In an average university, there are decent professors successfully teaching
students a topic that they know, and have a bunch of years experience in
teaching that topic.

But in a MOOC that is not enough - since a single MOOC can scale to almost all
the world needs for that subject, there is no need for a thousand professors
teaching the same subject, only the best ones. Some things are unavoidably
"lost in translation" due to lack of face-time, but a great prof in a MOOC
will still be better than the perfectly ok professor at your closest average
university.

To do MOOCs the way they should be done, you don't need to "vet the
instructor" in the way that teachers or professors are vetted. The quality
threshold here is very simple - are you one of top 10 people in the world in
your narrow subject area? If not, you don't need to apply.

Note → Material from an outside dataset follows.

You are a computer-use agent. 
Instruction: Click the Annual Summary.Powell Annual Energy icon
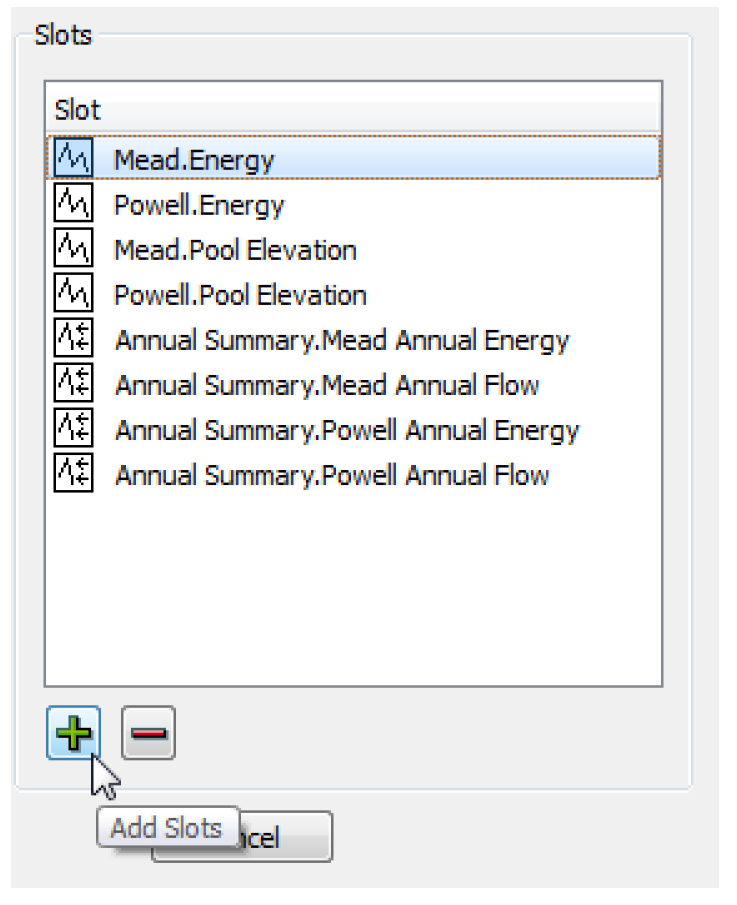pyautogui.click(x=73, y=430)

The great MOOC courses I had were good only because the teachers were far more
qualified than any professors teaching the same subject in 500 mile area from
me, _that_ is the value-add of MOOCs. The courses would not have been great if
they were taught by simply a random good professor from a good university.

------
jessaustin
Not only do they have to upgrade their system, but they're going to have to
replace most of the course material for "Week 3: Architecture, or Just Use
Google Docs".

------
huherto
It is very ironic that the worst class is precisely that one about online
education. May be it is a class about what not to do.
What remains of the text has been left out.